* _TEXT_

>> START

# 1st AMD Build for me.



## Robotguts (Mar 20, 2010)

I`ve just bought a 555BE amd cpu,and matching it up with the GA890GPA Motherboard.
Iv`e been reading all about the potential of this chip. now to see for myself.
Wont be able to start the build untill I get the new board in 2-3 weeks (PCCG).
I will match it up straight away with the Prolimatech-Megahalems cpu cooler.(temp)
really want to watercool this rig so thats where I`m heading with this build.
had good success with the last Ati Build now AMD`s turn.just for fun.
I am still out about the memory,?? though. all advice welcome and taken onboard thanks .


----------



## TheLaughingMan (Mar 20, 2010)

Good luck with the build.

Not sure what you are looking to get from the post, but welcome to TPU.

There are no voltage limitations with AMD, so RAM is completely open.  I recommend the set in my Specs if you have not even looked for RAM.


----------



## (FIH) The Don (Mar 21, 2010)

G-Skill is very good memory and does not cost a fortune, 

find some low latency ripjaws, like 1600mhz 7-8-7 or similar


----------



## t77snapshot (Mar 21, 2010)

(FIH) The Don said:


> G-Skill is very good memory and does not cost a fortune,
> 
> find some low latency ripjaws, like 1600mhz 7-8-7 or similar



Yeah I agree with Don, G.skill Ripjaws are good and overclock well. 

Welcome to TPU!


----------



## Melvis (Mar 21, 2010)

Welcome to TPU and you will have fun with that AMD (i hope) easy to use 

And your an Aussie yay


----------



## Robotguts (Mar 21, 2010)

Thanks guys for the input ,Yes the g-Skill seem good and are pretty affordable, and the 1600 is probably the way I`ll go.
already using 6 gb of Corsair  ddr2 1066, so I `m wanting the ddr3 upgrade with this build.(eventually) originally I1ll start the build with the 6 gb of DDr2 1066 and later upgrade to what i`ve decided then. 1 or 2 months maybe.
its good to see others system specs to get the idea of capabilities excetera.

Low latency too,yes i`m learning   (constantly).


----------



## BarbaricSoul (Mar 21, 2010)

welcome to TPU, good luck with your build.


----------



## Robotguts (Mar 21, 2010)

Melvis said:


> Welcome to TPU and you will have fun with that AMD (i hope) easy to use
> 
> And your an Aussie yay


Oi Oi Oi !


----------



## Robotguts (May 7, 2010)

Hi all, Haven`t posted since I got my rig in my hands... 
Got the chip and the board and cooling all sorted out now,very happy and very surprised to be able to clock this up with all 4 cores tp 4300..not stable there. but @4000 no wukkas..4 gb GSkill 17066 ram running @1600...
I`m happy with this result...I tried x2 cores and X3 cores all Fizzed @4300---

NEXT-
     "ROG"

>> END

* _GIVEN MATERIAL_
>> START

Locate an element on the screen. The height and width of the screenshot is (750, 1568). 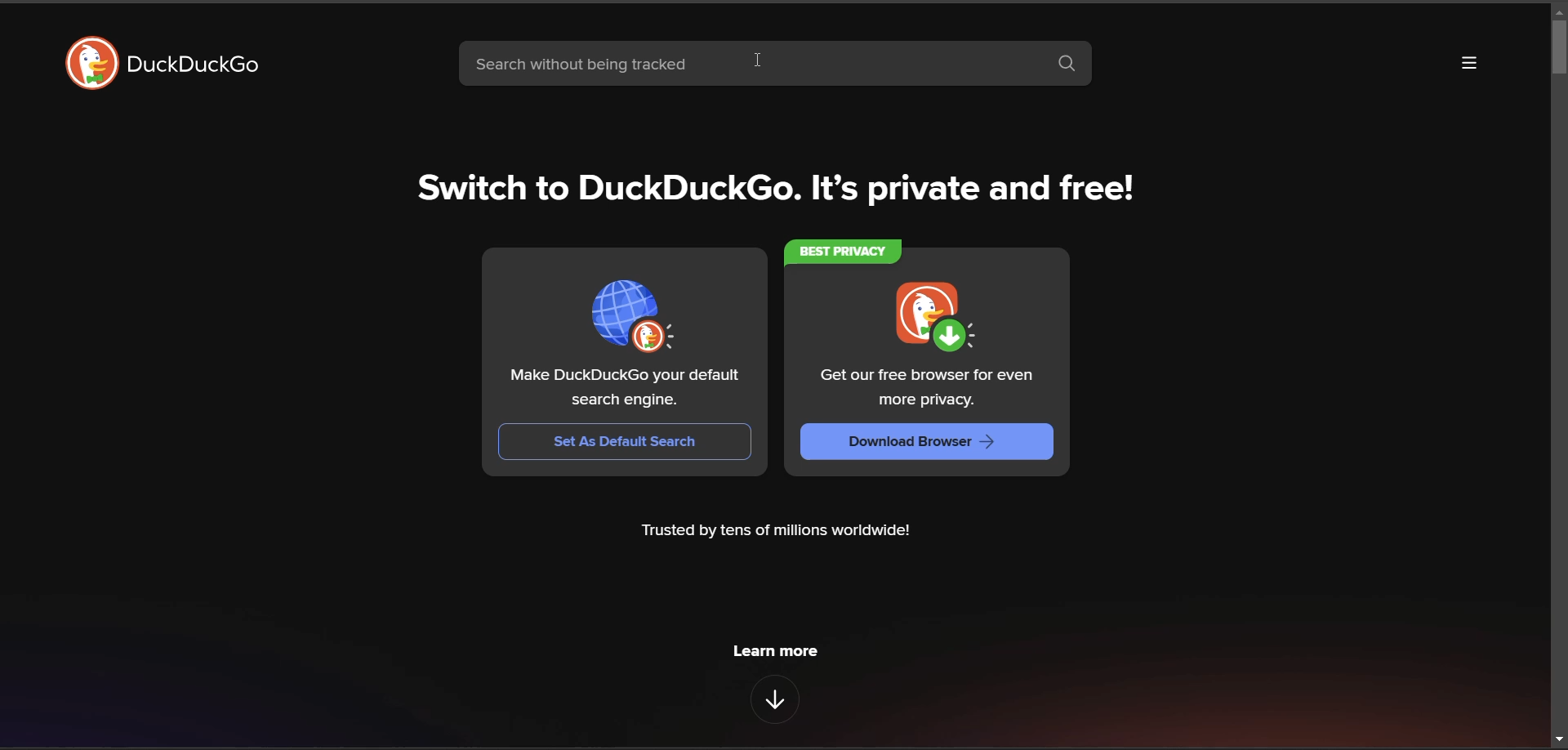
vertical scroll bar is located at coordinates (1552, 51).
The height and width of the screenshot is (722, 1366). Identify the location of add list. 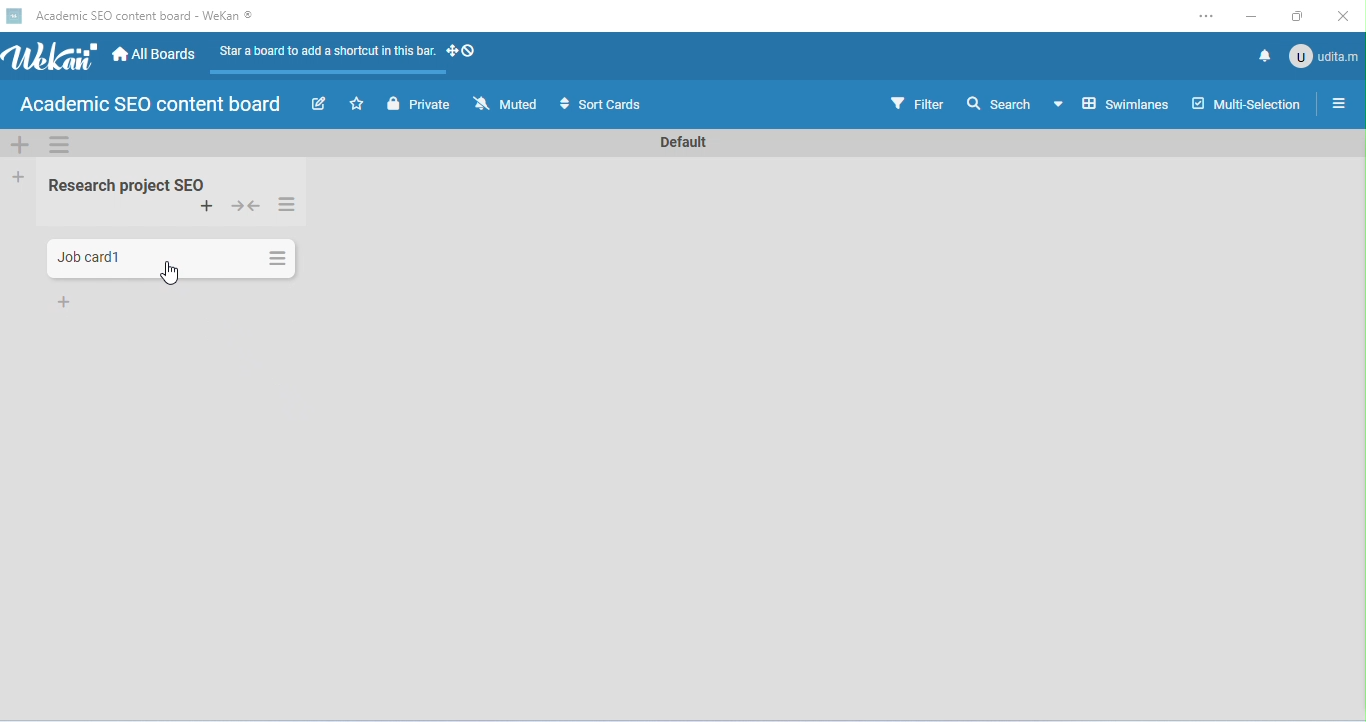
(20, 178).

>> END

* _EXERCISES_
1. In the thread about the first AMD build, which CPU cooler does Robotguts plan to use with the new chip?
2. Resume the forum thread about the first AMD build from the point where it stops.
The material is separate from the forum thread about the first AMD build.

* _OUTPUTS IN ORDER_
1. The Prolimatech-Megahalems CPU cooler.

2.
I`m about to Buy My "Asus Formulae IV Motherboard." next week, they come in again Mon- I`ll pick up Friday..(PCCG) . so then we`ll see if the goodies on board can increase the 4300 of the 555.  really realy looking forward to this motherboard. month or so It will later get the "x6 1090 T Black".or maybe...:   ("The BullDozer"x8-16)

having lots of fun and leaning tons about the Bios 
---and Voltages verses Temps verses Cooling....


----------



## F430 (May 7, 2010)

Your cpu on 4.0? Nice!


----------



## JrRacinFan (May 7, 2010)

Just wanted to mention, with a Megahelms you may not want to go water with the build. The 555 is a pretty cool running chip. Save yourself a few bucks.


----------



## Robotguts (May 7, 2010)

(FIH) The Don said:


> G-Skill is very good memory and does not cost a fortune,
> 
> find some low latency ripjaws, like 1600mhz 7-8-7 or similar





Hey man. I Did end up getting the GSkill Ripjaws.as high as I could afford. 
   17066-2100 running @1600mhz 787/7`s through the bios pretty sweet..
Thanks again for the Good Advice.


----------



## Robotguts (May 7, 2010)

F430 said:


> Your cpu on 4.0? Nice!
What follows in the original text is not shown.